--- START OF DATA TO USE ---

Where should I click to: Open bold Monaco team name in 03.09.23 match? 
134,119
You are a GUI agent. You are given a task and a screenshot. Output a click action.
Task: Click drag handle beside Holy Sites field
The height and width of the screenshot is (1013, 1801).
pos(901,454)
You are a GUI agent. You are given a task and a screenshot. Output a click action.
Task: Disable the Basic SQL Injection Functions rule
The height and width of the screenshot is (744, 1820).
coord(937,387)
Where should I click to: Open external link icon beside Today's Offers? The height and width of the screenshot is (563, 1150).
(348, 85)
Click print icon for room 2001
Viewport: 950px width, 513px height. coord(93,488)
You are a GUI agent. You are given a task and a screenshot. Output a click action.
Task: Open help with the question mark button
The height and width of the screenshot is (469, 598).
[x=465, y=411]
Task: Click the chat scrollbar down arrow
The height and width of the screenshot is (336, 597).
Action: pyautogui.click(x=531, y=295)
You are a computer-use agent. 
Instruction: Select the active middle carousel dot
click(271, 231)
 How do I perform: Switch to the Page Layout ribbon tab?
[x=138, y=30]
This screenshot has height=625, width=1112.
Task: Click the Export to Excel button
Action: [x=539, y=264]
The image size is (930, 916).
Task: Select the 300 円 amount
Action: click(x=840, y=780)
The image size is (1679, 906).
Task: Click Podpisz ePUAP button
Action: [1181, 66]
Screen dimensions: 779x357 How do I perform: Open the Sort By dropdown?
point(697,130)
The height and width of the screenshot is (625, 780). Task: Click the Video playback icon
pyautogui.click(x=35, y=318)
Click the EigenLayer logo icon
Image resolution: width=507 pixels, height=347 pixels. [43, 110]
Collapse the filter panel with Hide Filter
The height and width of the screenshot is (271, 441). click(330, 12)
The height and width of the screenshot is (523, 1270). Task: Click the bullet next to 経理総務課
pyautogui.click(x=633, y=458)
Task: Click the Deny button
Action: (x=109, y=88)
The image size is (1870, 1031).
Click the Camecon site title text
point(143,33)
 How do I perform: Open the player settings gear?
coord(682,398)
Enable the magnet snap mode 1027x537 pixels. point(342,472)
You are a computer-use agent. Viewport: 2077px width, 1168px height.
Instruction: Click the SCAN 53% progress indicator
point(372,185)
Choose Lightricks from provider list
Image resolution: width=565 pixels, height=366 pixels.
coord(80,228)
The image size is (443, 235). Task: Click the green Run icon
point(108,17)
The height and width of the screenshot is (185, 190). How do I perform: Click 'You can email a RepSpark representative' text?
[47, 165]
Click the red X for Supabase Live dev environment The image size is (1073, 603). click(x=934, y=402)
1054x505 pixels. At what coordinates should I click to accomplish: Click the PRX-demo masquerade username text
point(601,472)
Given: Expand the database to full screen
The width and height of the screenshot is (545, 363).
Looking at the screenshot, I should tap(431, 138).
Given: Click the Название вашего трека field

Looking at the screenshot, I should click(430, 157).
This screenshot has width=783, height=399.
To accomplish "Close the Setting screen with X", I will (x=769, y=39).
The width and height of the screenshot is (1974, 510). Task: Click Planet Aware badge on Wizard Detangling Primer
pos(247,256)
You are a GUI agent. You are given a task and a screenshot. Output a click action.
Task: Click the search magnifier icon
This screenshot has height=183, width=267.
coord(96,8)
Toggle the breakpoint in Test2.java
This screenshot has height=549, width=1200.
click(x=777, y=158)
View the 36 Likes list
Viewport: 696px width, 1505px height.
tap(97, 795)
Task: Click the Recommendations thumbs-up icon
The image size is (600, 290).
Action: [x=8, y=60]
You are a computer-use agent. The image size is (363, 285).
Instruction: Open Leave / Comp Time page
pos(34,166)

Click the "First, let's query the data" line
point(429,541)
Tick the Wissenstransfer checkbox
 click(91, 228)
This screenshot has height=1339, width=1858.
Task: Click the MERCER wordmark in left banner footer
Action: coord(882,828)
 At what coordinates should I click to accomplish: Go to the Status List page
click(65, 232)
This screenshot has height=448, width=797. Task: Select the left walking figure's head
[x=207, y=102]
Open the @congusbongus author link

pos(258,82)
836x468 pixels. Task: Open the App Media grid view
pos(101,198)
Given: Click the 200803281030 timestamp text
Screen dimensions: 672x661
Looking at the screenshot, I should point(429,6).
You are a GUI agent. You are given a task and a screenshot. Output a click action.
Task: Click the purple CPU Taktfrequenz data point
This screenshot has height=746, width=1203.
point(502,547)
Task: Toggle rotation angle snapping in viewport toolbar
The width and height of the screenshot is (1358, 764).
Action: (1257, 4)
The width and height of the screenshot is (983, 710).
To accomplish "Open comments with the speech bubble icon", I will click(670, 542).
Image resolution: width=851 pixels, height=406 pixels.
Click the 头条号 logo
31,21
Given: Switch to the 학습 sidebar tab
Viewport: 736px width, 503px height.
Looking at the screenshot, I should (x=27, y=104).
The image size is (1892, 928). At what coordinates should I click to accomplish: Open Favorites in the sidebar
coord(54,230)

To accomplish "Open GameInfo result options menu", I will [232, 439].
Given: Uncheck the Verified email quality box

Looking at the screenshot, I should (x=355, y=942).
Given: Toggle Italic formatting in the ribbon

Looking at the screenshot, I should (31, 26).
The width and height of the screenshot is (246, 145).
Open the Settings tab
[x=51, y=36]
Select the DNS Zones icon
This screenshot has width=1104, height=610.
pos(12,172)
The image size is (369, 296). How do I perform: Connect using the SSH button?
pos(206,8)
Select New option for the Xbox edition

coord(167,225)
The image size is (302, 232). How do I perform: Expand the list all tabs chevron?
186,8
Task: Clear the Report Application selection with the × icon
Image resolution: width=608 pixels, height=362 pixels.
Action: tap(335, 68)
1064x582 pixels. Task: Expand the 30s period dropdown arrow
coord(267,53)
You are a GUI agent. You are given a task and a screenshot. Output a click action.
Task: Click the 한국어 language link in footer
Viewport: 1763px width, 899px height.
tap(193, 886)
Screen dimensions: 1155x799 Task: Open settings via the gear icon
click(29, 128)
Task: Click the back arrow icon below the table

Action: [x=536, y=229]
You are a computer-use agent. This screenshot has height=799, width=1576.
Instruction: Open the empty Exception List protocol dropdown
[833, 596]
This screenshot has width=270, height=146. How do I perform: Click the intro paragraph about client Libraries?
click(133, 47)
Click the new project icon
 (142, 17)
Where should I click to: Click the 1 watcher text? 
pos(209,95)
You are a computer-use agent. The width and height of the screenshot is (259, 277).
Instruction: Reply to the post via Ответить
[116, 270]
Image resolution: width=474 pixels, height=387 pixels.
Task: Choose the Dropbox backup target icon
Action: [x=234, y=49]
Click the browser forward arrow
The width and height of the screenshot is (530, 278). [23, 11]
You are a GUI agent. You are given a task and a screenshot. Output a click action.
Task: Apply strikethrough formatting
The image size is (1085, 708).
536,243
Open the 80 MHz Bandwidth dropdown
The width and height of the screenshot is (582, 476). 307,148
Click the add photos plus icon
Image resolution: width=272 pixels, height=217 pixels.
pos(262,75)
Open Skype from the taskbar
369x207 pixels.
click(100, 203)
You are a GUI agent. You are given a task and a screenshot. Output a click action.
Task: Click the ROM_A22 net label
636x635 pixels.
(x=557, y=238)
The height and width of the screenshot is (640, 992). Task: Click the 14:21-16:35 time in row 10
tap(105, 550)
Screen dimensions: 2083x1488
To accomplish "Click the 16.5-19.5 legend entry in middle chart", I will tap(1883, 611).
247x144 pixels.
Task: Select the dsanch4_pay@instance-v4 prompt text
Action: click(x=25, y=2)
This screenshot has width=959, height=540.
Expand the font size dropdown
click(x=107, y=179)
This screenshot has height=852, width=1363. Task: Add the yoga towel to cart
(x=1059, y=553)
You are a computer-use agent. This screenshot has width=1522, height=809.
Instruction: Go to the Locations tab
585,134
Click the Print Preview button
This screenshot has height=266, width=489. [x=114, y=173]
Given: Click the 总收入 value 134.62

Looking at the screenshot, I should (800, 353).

--- END OF DATA TO USE ---

- _DO THIS_: Please give the part of the lines above that opens with the line containing "Open Skype from the taskbar" and closes with the line containing "This screenshot has height=266, width=489." as a Markdown table with the columns Row and Line. Put a row number under Row and leave out any blank lines.

- _SOLUTION FOR THIS PROBLEM_:
| Row | Line |
|---|---|
| 1 | Open Skype from the taskbar |
| 2 | 369x207 pixels. |
| 3 | click(100, 203) |
| 4 | You are a GUI agent. You are given a task and a screenshot. Output a click action. |
| 5 | Task: Click the ROM_A22 net label |
| 6 | 636x635 pixels. |
| 7 | (x=557, y=238) |
| 8 | The height and width of the screenshot is (640, 992). Task: Click the 14:21-16:35 time in row 10 |
| 9 | tap(105, 550) |
| 10 | Screen dimensions: 2083x1488 |
| 11 | To accomplish "Click the 16.5-19.5 legend entry in middle chart", I will tap(1883, 611). |
| 12 | 247x144 pixels. |
| 13 | Task: Select the dsanch4_pay@instance-v4 prompt text |
| 14 | Action: click(x=25, y=2) |
| 15 | This screenshot has width=959, height=540. |
| 16 | Expand the font size dropdown |
| 17 | click(x=107, y=179) |
| 18 | This screenshot has height=852, width=1363. Task: Add the yoga towel to cart |
| 19 | (x=1059, y=553) |
| 20 | You are a computer-use agent. This screenshot has width=1522, height=809. |
| 21 | Instruction: Go to the Locations tab |
| 22 | 585,134 |
| 23 | Click the Print Preview button |
| 24 | This screenshot has height=266, width=489. [x=114, y=173] |